Filebeat (and our Elastic Stack) version : 6.2.2
The machine with Filebeat is:
RHEL 5.9
2 CPUs
16 Gb RAM
The logging files:
Data Type 1:
- Number of files: 323+
- File creation: 1/day
- Update rate: 1 row/minute
- Total size per file: 80 KB
Data Type 2:
- Number of files: 323+
- File creation: 1/day
- Update rate: 1 row/minute
- Total size per file: 55 KB
Data Type 3:
- Number of files: 323+
- File creation: 1/day
- Update rate: ~6 row/10 minutes
- Total size per file: 2 KB
- Note: This file has strange logging behavior when it updates the file, It is deleted to and then recreated when updating new records.

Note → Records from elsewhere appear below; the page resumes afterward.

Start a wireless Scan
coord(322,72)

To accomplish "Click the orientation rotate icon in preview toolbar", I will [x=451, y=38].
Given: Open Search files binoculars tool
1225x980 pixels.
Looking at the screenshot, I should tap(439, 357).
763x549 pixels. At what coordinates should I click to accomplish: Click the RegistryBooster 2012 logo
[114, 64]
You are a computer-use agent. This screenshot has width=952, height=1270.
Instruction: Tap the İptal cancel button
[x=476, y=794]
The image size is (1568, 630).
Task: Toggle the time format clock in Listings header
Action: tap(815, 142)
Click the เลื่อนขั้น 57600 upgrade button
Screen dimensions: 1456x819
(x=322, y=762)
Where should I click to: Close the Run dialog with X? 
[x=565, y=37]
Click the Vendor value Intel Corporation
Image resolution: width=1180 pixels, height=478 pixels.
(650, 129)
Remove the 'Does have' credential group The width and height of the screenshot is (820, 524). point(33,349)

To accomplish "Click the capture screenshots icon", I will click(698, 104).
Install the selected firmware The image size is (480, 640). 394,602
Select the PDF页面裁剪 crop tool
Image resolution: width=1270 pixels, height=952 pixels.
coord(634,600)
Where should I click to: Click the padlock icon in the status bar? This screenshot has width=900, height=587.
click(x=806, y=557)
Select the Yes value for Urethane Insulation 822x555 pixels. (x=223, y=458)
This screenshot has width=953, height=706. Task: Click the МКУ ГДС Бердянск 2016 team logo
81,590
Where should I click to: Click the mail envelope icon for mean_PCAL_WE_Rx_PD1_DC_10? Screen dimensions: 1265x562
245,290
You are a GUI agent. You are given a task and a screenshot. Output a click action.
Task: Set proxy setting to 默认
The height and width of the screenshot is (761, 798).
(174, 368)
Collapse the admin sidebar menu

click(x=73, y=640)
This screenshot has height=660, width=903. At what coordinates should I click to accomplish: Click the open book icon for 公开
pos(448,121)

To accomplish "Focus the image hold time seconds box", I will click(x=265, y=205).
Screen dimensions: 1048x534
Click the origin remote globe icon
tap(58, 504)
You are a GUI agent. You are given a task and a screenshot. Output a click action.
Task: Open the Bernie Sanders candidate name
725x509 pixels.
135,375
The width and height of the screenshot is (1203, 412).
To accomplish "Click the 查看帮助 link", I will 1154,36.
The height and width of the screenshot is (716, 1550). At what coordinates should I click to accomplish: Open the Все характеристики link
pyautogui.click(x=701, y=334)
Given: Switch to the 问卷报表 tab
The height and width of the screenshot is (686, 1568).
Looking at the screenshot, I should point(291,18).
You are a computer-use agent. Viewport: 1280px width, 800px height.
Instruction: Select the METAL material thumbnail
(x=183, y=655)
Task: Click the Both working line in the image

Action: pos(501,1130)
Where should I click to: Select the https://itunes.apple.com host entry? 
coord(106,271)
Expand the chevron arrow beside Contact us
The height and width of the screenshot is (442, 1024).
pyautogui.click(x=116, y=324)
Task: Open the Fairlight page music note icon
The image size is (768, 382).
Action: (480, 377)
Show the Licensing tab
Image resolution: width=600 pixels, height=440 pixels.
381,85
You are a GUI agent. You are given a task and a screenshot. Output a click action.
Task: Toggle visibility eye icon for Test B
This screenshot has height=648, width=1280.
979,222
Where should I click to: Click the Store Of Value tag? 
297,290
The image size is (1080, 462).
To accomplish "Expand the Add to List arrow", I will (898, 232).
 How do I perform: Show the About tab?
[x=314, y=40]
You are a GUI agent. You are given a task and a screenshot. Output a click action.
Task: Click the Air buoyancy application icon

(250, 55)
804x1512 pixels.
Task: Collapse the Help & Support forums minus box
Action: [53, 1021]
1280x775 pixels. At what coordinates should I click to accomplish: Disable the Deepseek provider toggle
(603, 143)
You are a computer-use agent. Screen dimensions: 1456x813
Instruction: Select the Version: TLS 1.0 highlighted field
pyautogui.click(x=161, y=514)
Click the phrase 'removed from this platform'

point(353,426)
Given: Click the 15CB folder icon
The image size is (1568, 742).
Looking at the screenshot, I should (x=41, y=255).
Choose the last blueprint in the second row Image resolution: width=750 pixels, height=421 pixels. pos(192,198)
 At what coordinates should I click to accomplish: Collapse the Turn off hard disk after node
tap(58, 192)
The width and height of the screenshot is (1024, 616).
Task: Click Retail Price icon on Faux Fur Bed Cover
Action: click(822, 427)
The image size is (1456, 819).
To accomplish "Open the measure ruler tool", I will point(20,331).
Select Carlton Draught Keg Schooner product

Optionally, to avoid this mess we are able to consume historical logs which are rolled over to at midnight and not updated after that.
Data Type 4:
- Number of files: 5
- File creation: 1/day
- Update rate: Entire file dumped at midnight
- Total size per file: 30 KB, 225 KB, 565 KB, 15 KB, 177 KB
All logs are single line/record
The initial configuration file:
filebeat.prospectors:
- ### Data Type 1
type: log
encoding: plain
# enabled: false
paths:
- {{dtype1.file_pattern}}
exclude_files: {{dtype1.exclude_pattern}}
fields:
topic: {{dtype1.topic}}
exclude_lines: [ '^#' ]
ignore_older: 168h
harvester_limit: 124
close_inactive: 1m
- ### Data Type 2
type: log
encoding: plain
# enabled: false
paths:
- {{dtype2.file_pattern}}
fields:
topic: {{dtype2.topic}}
exclude_lines: [ '^#' ]
ignore_older: 168h
harvester_limit: 124
close_inactive: 1m
- ### Data Type 3
type: log
encoding: plain
# enabled: false
paths:
- {{dtype3.historical.file_pattern}}
fields:
topic: {{dtype3.topic}}
ignore_older: 168h
harvester_limit: 124
close_inactive: 1m
- ### Data Type 4, File 1
type: log
encoding: plain
# enabled: false
paths:
- {{dtype4.file1.file_pattern}}
fields:
topic: {{dtype4.file1.topic}}
ignore_older: 168h
harvester_limit: 124
close_inactive: 1m
- ### Data Type 4, File 2
type: log
encoding: plain
# enabled: false
paths:
- {{dtype4.file2.file_pattern}}
fields:
topic: {{dtype4.file2.topic}}
ignore_older: 168h
harvester_limit: 124
close_inactive: 1m
- ### Data Type 4, File 3
type: log
encoding: plain
# enabled: false
paths:
- {{dtype4.file3.file_pattern}}
exclude_files: {{dtype4.file3.exclude_pattern}}
fields:
topic: {{dtype4.file3.topic}}
ignore_older: 168h
harvester_limit: 124
close_inactive: 1m
- ### Data Type 4, File 4
type: log
encoding: plain
# enabled: false
paths:
- {{dtype4.file4.file_patttern}}
fields:
topic: {{dtype4.file4.topic}}
ignore_older: 168h
harvester_limit: 124
close_inactive: 1m
- ### Data Type 4, File 5
type: log
encoding: plain
# enabled: false
paths:
- {{dtype4.file5.file_patttern}}
fields:
topic: {{dtype4.file5.topic}}
ignore_older: 168h
harvester_limit: 124
close_inactive: 1m
output:
kafka:
# enabled: false
hosts: "${KAF_SERVER_ALL}"
topic: '%{[fields][topic]}'
Any advice on this use case would be helpful.